# [TASK PROMPT]
Start at the line below containing "School (598, 2100)" and stop at the line containing "[Facebook] (861, 2174)". Repeat every line of that stretch exactly, and nothing outside it.

# [DATA FOR ANALYSIS]
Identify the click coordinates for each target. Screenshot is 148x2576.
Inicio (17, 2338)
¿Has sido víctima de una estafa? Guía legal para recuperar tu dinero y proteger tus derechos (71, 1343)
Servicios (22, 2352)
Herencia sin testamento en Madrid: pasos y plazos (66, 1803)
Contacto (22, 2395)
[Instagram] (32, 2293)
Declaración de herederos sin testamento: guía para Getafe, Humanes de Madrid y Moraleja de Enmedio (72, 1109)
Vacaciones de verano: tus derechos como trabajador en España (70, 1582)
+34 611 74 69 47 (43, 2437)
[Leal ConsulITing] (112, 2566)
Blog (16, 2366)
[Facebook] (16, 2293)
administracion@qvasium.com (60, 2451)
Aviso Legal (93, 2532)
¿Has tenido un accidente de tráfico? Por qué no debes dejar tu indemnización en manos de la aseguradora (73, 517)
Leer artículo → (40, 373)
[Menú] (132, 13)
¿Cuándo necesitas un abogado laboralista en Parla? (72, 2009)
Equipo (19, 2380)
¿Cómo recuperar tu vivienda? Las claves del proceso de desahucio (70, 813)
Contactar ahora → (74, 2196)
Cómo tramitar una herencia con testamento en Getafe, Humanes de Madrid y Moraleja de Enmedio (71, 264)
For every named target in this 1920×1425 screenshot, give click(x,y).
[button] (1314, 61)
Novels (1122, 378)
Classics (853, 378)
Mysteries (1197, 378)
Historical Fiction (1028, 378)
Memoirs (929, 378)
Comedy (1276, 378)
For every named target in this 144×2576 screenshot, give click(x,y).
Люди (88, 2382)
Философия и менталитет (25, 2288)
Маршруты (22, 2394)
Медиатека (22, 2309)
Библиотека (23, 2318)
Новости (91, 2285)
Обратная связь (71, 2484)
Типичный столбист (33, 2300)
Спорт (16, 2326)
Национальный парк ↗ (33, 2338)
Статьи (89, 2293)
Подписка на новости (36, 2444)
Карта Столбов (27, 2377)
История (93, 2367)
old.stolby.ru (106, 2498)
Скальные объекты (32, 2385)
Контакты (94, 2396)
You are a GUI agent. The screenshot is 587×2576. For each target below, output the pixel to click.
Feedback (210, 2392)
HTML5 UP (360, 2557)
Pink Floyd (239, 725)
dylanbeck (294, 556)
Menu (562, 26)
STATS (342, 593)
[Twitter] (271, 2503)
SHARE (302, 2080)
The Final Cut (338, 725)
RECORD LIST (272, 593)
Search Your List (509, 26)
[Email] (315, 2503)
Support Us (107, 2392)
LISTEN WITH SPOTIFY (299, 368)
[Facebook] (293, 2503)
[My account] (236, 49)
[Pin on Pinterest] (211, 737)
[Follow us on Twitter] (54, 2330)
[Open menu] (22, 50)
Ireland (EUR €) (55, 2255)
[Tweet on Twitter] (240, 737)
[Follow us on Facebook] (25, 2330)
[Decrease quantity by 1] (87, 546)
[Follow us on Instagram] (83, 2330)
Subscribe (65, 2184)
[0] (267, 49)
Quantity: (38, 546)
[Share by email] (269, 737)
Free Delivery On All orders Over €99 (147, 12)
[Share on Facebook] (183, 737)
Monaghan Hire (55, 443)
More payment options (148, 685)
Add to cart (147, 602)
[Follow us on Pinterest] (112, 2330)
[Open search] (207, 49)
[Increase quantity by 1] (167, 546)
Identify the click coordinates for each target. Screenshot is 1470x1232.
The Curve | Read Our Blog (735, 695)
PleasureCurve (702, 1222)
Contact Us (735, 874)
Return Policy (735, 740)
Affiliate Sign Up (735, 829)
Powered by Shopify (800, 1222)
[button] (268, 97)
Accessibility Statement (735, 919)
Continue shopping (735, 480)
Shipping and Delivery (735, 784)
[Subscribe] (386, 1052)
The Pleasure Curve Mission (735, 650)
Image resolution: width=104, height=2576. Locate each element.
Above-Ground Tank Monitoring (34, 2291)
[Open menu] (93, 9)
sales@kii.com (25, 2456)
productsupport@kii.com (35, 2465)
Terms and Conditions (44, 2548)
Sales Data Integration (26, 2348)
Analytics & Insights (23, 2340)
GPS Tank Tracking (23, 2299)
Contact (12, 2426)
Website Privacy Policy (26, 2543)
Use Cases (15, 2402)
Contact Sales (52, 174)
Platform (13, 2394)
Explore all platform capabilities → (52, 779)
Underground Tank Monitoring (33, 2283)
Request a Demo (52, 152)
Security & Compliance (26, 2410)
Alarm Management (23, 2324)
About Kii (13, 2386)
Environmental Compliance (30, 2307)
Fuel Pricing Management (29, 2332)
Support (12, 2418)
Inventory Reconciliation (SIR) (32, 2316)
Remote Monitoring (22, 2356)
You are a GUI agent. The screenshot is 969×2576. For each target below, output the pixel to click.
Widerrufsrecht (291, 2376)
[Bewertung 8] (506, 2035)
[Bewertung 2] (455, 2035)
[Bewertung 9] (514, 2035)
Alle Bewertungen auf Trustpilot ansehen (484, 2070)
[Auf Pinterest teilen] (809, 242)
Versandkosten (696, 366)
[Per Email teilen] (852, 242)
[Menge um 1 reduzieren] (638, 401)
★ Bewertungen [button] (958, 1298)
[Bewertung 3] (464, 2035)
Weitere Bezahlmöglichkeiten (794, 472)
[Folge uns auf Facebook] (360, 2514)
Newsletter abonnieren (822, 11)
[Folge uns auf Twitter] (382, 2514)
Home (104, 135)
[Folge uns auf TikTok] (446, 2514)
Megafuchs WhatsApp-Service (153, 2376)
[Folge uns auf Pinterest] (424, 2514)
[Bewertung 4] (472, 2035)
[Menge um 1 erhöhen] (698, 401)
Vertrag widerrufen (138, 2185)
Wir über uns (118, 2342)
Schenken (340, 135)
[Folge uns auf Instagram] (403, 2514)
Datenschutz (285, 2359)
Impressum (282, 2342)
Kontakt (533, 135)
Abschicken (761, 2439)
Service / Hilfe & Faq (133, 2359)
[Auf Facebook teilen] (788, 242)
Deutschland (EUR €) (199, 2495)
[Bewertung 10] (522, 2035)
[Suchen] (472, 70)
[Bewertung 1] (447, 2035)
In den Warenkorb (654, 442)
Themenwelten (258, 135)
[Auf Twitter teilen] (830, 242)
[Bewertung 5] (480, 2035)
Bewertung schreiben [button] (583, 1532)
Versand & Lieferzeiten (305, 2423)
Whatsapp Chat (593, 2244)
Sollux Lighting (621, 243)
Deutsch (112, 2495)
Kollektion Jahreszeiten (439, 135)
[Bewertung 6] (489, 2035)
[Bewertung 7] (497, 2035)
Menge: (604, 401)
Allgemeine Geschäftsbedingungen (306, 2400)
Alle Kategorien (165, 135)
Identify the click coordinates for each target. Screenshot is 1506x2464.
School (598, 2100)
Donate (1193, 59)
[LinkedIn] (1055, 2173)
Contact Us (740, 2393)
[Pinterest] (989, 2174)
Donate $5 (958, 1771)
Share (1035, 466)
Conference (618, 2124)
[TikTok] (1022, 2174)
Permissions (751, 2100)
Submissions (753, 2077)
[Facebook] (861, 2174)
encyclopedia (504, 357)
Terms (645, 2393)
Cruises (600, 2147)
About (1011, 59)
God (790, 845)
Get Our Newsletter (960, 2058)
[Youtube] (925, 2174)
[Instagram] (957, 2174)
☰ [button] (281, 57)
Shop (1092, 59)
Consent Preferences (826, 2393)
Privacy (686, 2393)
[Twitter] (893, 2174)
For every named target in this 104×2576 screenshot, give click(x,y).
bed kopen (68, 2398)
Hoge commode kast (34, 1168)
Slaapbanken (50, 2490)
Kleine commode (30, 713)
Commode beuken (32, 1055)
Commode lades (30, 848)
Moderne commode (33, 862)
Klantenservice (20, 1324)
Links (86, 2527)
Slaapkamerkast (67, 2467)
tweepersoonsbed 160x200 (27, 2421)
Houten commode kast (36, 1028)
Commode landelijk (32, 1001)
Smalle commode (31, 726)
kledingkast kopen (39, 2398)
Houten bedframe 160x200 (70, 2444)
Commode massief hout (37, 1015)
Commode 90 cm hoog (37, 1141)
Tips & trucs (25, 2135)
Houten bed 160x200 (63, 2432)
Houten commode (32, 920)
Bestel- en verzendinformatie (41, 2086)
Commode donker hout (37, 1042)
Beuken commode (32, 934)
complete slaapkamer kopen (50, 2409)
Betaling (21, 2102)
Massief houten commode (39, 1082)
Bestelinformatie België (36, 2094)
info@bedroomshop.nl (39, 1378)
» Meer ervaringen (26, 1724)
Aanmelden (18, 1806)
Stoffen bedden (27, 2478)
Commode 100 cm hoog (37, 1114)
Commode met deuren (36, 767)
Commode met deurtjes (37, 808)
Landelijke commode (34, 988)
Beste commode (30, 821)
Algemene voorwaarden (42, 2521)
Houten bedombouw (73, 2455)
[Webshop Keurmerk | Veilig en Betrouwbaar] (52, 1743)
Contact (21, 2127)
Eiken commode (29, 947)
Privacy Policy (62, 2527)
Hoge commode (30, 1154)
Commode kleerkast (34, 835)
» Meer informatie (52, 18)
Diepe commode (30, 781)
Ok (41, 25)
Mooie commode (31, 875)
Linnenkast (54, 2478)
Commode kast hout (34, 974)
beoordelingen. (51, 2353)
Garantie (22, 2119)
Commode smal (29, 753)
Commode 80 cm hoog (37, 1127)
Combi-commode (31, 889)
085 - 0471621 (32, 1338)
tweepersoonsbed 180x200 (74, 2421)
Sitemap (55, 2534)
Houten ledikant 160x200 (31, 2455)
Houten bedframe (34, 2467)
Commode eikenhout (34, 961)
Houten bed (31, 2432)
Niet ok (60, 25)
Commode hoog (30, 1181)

# [REPLY TO THE TASK]
School (598, 2100)
Donate (1193, 59)
[LinkedIn] (1055, 2173)
Contact Us (740, 2393)
[Pinterest] (989, 2174)
Donate $5 (958, 1771)
Share (1035, 466)
Conference (618, 2124)
[TikTok] (1022, 2174)
Permissions (751, 2100)
Submissions (753, 2077)
[Facebook] (861, 2174)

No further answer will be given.